Душевная жизнь человека — это поток, в котором сливаются разные струи. Мысли и впечатления, возникающие у каждого из нас дома и на работе, в театре и на лекции, среди природы и в шумной городской толпе, при встречах с людьми и в одиночестве, не разложены по полочкам, как письма в почтовом вагоне, а составляют единое сложное целое.

Жизнь Бородина была особенно сложной: у него была не одна работа, а несколько работ. Он близко соприкасался со множеством людей из самых различных кругов. В этом многогранном человеке все было гармонично, все было проявлением необыкновенно одаренной натуры. Ему не хватало только одного — времени.

С каждым годом все шире делался круг занятий и интересов Бородина, и все теснее ему становилось в невидимой сетке из часов, минут и секунд.
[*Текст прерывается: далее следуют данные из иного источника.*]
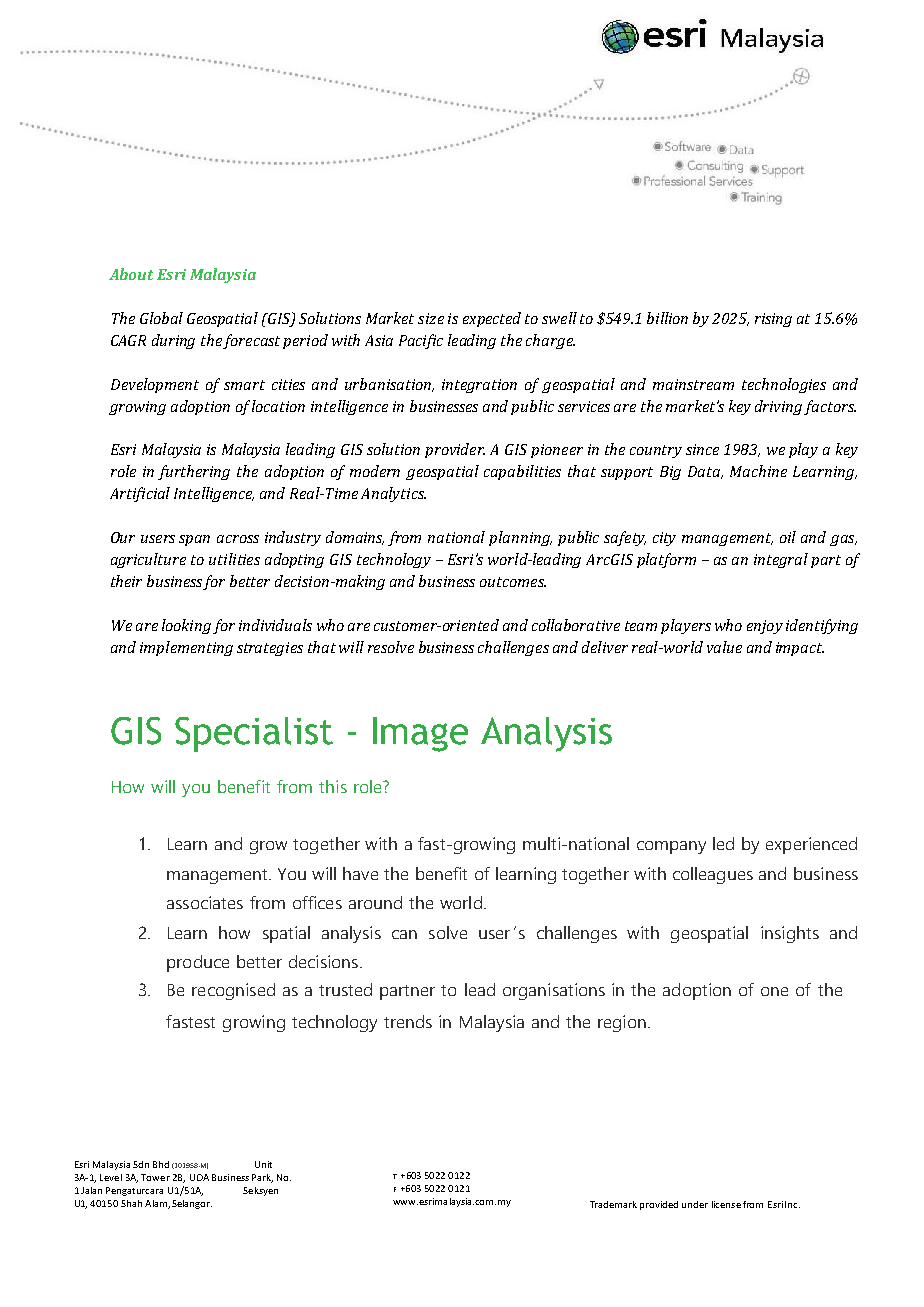  Describe the element at coordinates (773, 320) in the screenshot. I see `rising` at that location.
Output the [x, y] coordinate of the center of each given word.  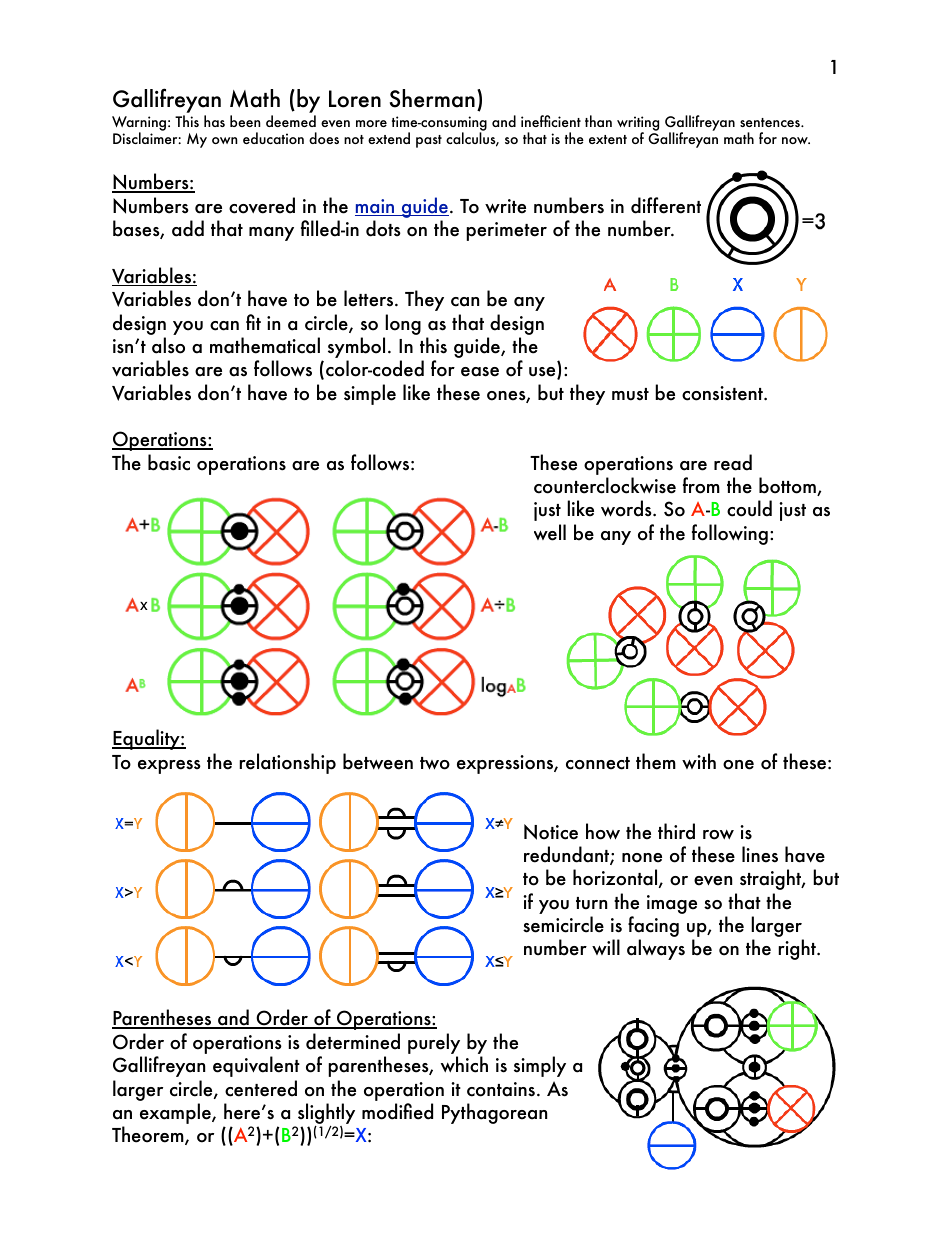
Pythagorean [494, 1113]
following [730, 534]
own [225, 140]
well [550, 532]
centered [261, 1088]
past [429, 141]
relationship [287, 763]
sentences [771, 122]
Он шутя говорил о себе, что ему приходится то и дело повторять: «Сейчас, сейчас».

Времени не хватало. Надо было занимать его без отдачи у отдыха, у праздников и вакаций. Когда весь день был заполнен до отказа, оставалось только отнять несколько часов у ночи: лечь попозже, встать пораньше. Нельзя было забыть про лекцию, но можно было забыть про обед.

Так росло напряжение, росло не сразу, а неуклонно из года в год. Это напряжение создавалось не только разнообразием работ и общественной деятельности, но и трудностями жизни.

К несчастью Бородина, Екатерина Сергеевна постоянно болела, и чем дальше, тем реже становились промежутки, в которые она чувствовала себя хоть сколько-нибудь сносно.

Бородин с самого начала, еще в Гейдельберге, знал, что его невеста — тяжелобольной человек. Его любовь к ней была неотделима от жалости, от желания спасти ее и уберечь от всех бед. Счастливый год, проведенный в Италии, на время рассеял темные тучи. Казалось, любовь вдохнула в больную новые силы. Но болезнь отступила не навсегда, а только на время.